■ **PROBLEM DESCRIPTION**: Extract, word for word, each line from the line holding "Viewport: 1326px width, 558px height." through the end of the records. Omit every picture.

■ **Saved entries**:
•••••

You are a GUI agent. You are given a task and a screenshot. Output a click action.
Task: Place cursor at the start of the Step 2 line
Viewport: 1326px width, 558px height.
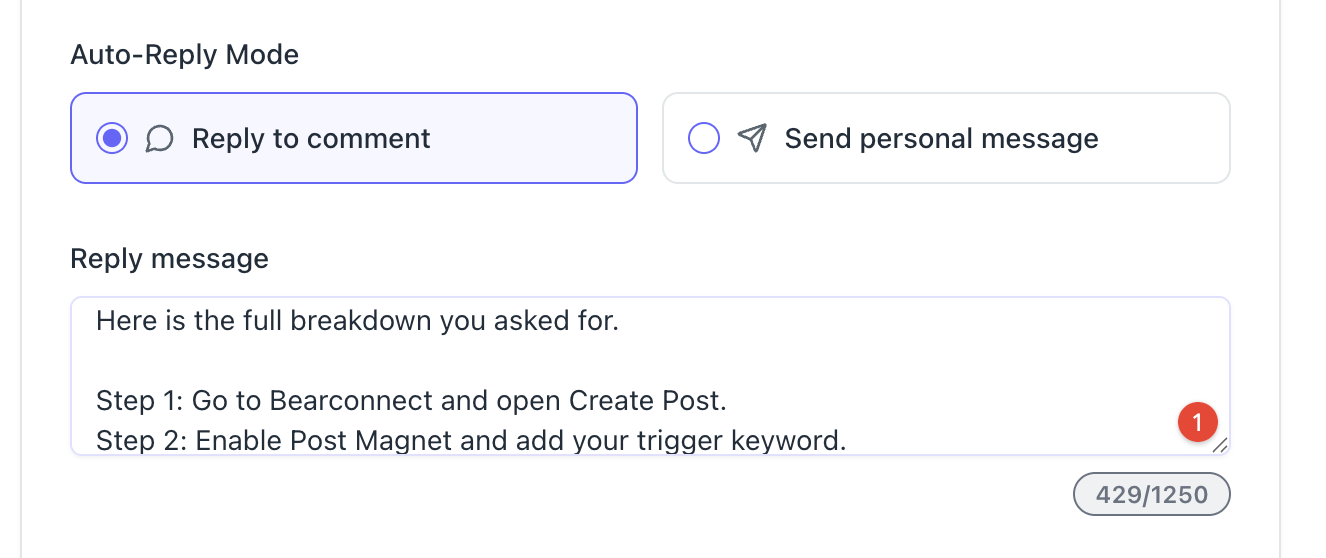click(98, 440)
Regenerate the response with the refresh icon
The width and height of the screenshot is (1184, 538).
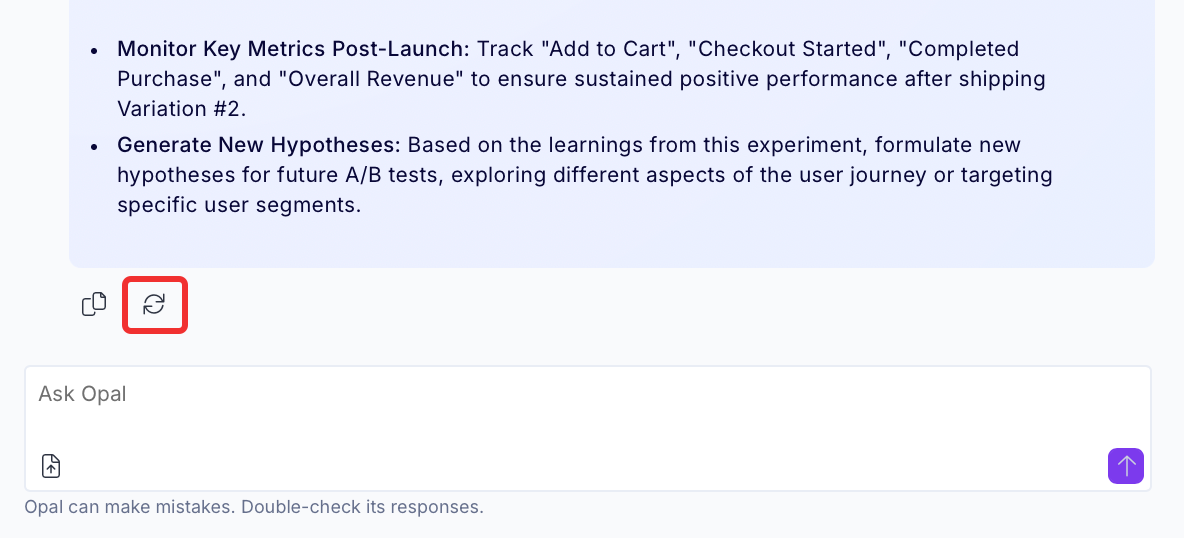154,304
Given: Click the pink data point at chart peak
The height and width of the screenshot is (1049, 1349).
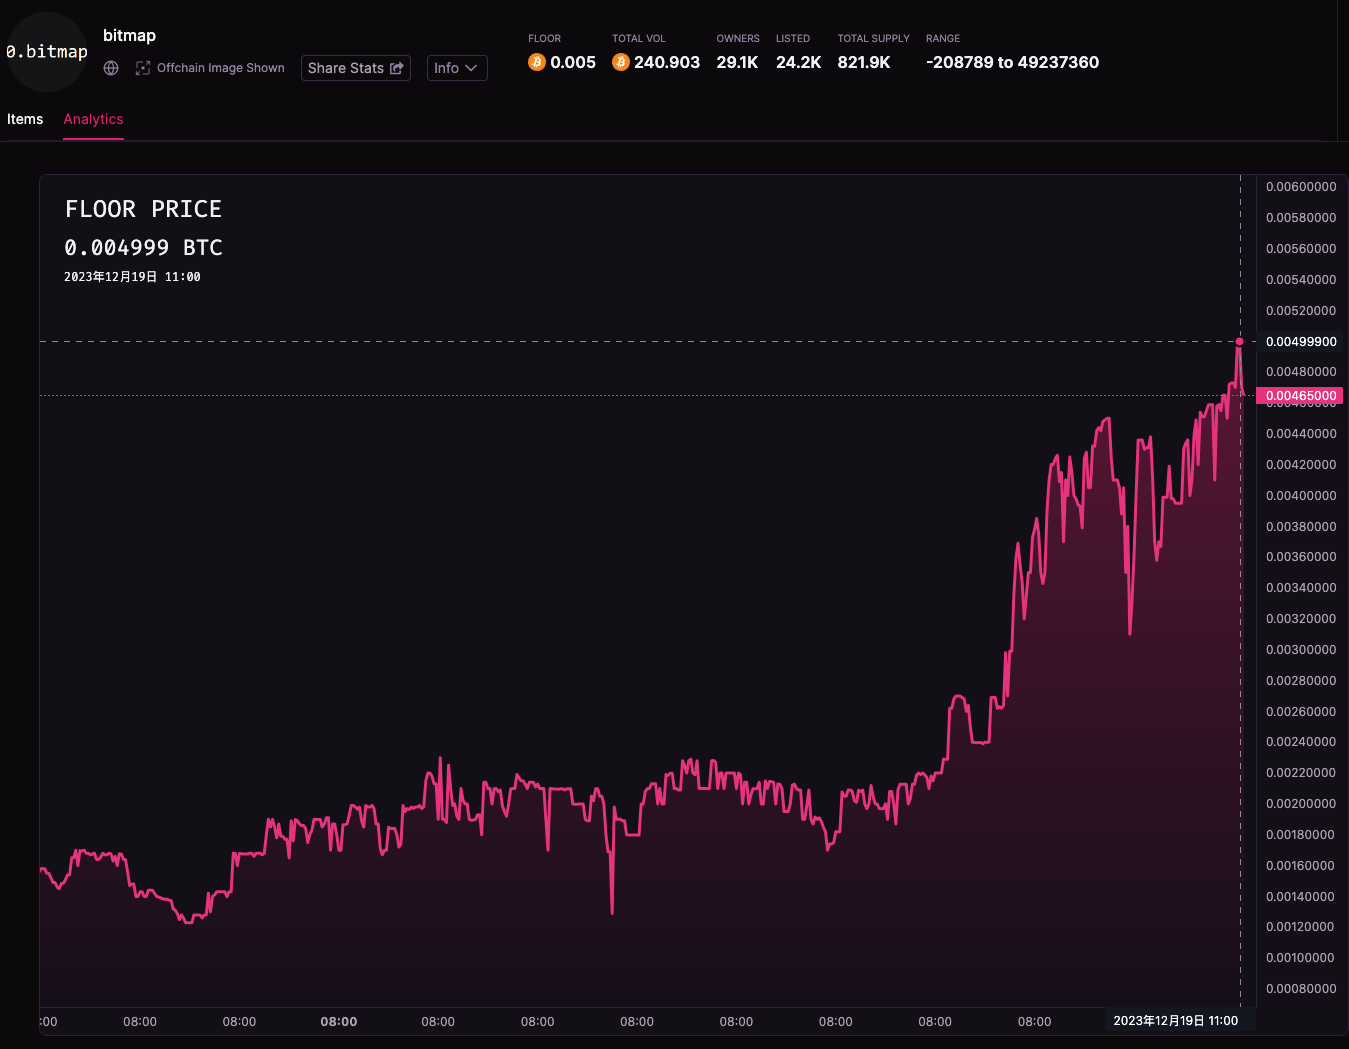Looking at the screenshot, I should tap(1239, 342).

•••••

■ **TASK SOLUTION**:
Viewport: 1326px width, 558px height.
click(98, 440)
Regenerate the response with the refresh icon
The width and height of the screenshot is (1184, 538).
154,304
Given: Click the pink data point at chart peak
The height and width of the screenshot is (1049, 1349).
Looking at the screenshot, I should tap(1239, 342).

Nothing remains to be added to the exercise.